Pasadas tres décadas, las cosas han cambiado, vaya que sí. Diríase que en la actualidad uno confiesa su antitaurinismo casi por calculada «corrección política». Y tampoco voy a rasgarme las vestiduras por ello, pues creo que ese mero hecho ya supone un notable triunfo en el proceso.

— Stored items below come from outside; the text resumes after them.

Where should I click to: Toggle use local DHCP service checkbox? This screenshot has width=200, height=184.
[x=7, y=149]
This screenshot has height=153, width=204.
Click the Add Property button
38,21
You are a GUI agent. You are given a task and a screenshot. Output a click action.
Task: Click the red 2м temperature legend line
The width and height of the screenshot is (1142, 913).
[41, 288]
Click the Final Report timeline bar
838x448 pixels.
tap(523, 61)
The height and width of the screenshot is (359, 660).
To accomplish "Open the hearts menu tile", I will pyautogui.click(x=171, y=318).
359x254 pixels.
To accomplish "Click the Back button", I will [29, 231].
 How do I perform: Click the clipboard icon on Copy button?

Prolifera por la geografía patria la solicitud de «consultas populares» (sobre tauromaquia), la aceptación administrativa de dichas consultas a veces, y hasta las consultas mismas. Se celebraron algunas en ciertos lugares. Unas se ganaron y otras se perdieron para la causa que nos compete. Pues bien, soy de los que consideran que «se perdieron» todas. Porque entiendo que aceptar una consulta, vinculante o no, sobre algo que implica la agresión letal a inocentes no es de recibo. Dejo a un lado aspectos como el arte, la cultura o la tradición, que no me veo capaz de negar en grado alguno. Aun con ellas como frontispicio, insisto: no es de recibo. Incluso llego a comprender –desde una perspectiva embaucadora, y por tanto falsaria– la estrategia del poder establecido, sin importar color, pues evita con ello una incómoda carga justificativa, pasándole «el muerto» a esa masa informe que denominamos pueblo (no siempre sabio, desde luego). ¿No les parece una forma entre burda y deshonesta de eludir responsabilidades morales? A mí sí.

¡Por supuesto que la consulta popular, como concepto, merece un sitio de honor en toda democracia bien entendida! Pero quizá deba reservarse para cuestiones bastante menores que el arte macabro de la tauromaquia. ¿Cuántas personas entre quienes leen este artículo hubieran aceptado llevar a «consulta popular» la posibilidad del matrimonio entre homosexuales? ¿Cuántas asumirían que pueda o no contaminarse la naturaleza según el resultado de un referendo? ¿Cuántas dejarían en manos de una pregunta dominical las normas de circulación? Téngase en cuenta que ninguno de los ejemplos implica la organización de actos públicos, lúdicos y legales que agredan y maten inocentes por protocolo. Repito: ¿cuántas lo aceparían? ¿Por qué asumimos entonces encantadas dichas consultas?

No me parece ni de lejos apropiado ofrecer nuestro parabién a algo que debería pertenecer al campo de las obligaciones morales inalienables. Y menos aún convertirnos en promotores. Entre otros motivos, porque con ello fomentamos la idea de que la integridad de los animales (¡tan esencial para ellos la suya como para nosotros la nuestra!) se queda en el ámbito de lo «meramente discutible» (entiéndase el entrecomillado). Por descontado que puede «discutirse» cualquier cosa desde un plano teórico. Pero siempre con los intereses básicos de las posibles víctimas garantizadas.

Aceptar la «consultabilidad» de la tauromaquia desvaloriza su peso ético, convirtiéndola así en una «cuestión menor», acaso compartiendo lista con la intensidad del alumbrado público o la cuantía de la tasa de recogida de basuras. Si todo es importante, sin duda hay realidades más importantes que otras.

Me parece asimismo pertinente recordar que allí donde se llevaron a cabo dichas consultas, el factor económico tuvo durante todo el proceso una importancia primordial. Con lo cual, donde ocurrió, la «victoria» fue en realidad un provecho pecuniario (egoísta) más que de progreso social. Preguntemos a esas mismas personas en pura clave de derechos animales, y seguro que descubriremos un resultado muy diferente.

Nunca viene mal tener los pies en el suelo, pues solo así se percibe la realidad tal y como es, y no tanto como quisiéramos que fuera.